▶ **TEXTE À LIRE**:
◇ ◇ ◇ ◇ ◇ ◇ ◇

Les dépenses de santé publique dans les programmes appuyés par le FMI : un nouvel éclairage

Benedict Clements, Sanjeev Gupta, et Masahiro Nozaki
21 décembre 2014

Les améliorations de la santé peuvent avoir un effet extraordinairement positif sur le bien-être social et le niveau d’activité économique. Selon le rapport novateur de 2013 de la Commission Lancet, il est effectivement possible d’attribuer près de 11% de la croissance économique de ces dernières décennies aux améliorations de la santé. Il est donc tout à fait logique que les macro-économistes s’intéressent aux indicateurs de santé et à leurs déterminants, notamment les dépenses de santé publique.

Dans ce contexte, il n’est pas surprenant que l’impact des programmes appuyés par le FMI sur les dépenses de santé publique ait considérablement suscité l’attention. De précédents travaux de recherche, axés sur les périodes précédant la crise financière mondiale, montrent que les programmes appuyés par le FMI ont un effet positif sur les dépenses de santé publique (Martin et Segura, 2004; Centre pour le développement mondial, 2007; Clements, Gupta et Nozaki, 2013). Mais cet effet se maintient-il si nous prolongeons l’analyse aux années plus récentes? Dans ce blog, nous apportons un nouvel éclairage sur ces données pour les pays en développement.

◇ ◇ ◇ ◇ ◇ ◇ ◇

▶ **CONSIGNE 1**: Recopiez le passage du texte sur les dépenses de santé publique qui va de « Les améliorations de » à « de santé publique. », ces deux passages compris.
▶ **CONSIGNE 2**: Selon le texte sur les dépenses de santé publique, quelle part de la croissance économique de ces dernières décennies le rapport de 2013 de la Commission Lancet attribue-t-il aux améliorations de la santé ?
▶ **CONSIGNE 3**: Poursuivez le texte sur les dépenses de santé publique dans les programmes appuyés par le FMI à la suite de sa dernière phrase.
Le matériel qui suit n'a aucun rapport avec le texte.

▶ **DONNÉES PRÉSENTÉES**:

◇ ◇ ◇ ◇ ◇ ◇ ◇

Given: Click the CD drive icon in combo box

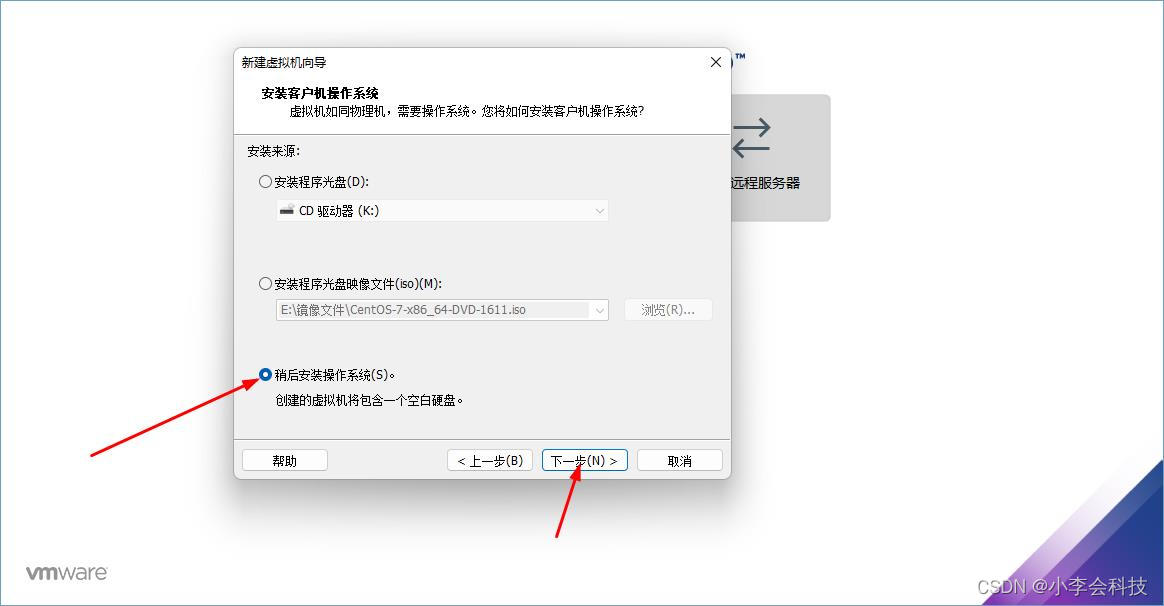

◇ ◇ ◇ ◇ ◇ ◇ ◇

▶ **RÉPONSE RÉDIGÉE 1**:
Les améliorations de la santé peuvent avoir un effet extraordinairement positif sur le bien-être social et le niveau d’activité économique. Selon le rapport novateur de 2013 de la Commission Lancet, il est effectivement possible d’attribuer près de 11% de la croissance économique de ces dernières décennies aux améliorations de la santé. Il est donc tout à fait logique que les macro-économistes s’intéressent aux indicateurs de santé et à leurs déterminants, notamment les dépenses de santé publique.

▶ **RÉPONSE RÉDIGÉE 2**: Près de 11 % de la croissance économique de ces dernières décennies.

▶ **RÉPONSE RÉDIGÉE 3**:
À partir de nos estimations de l’évolution entre 2003 et 2012, nous constatons le maintien des grandes caractéristiques que nous avions identifiées dans notre précédente analyse empirique revue par les pairs : les dépenses augmentent plus rapidement dans les pays bénéficiant d’un programme appuyé par le FMI que dans les pays sans programme (graphique 1). Nous voyons par exemple que la part des dépenses de santé dans le PIB s’est accrue à un rythme annuel plus rapide dans les pays suivant un programme appuyé par le FMI. Cela est particulièrement vrai pour les pays à faible revenu (qui ne paient pas d’intérêt au titre de ces programmes) ainsi que pour ceux d’Afrique subsaharienne. Sur une période de 10 ans, il existe un écart cumulé important entre les pays à faible revenu avec programme appuyé par le FMI et les autres: près de 0,6 points de pourcentage du PIB. Selon notre analyse économétrique de 2013, si nous intégrons les facteurs macroéconomiques qui influent sur les dépenses de santé, l’impact est pratiquement doublé.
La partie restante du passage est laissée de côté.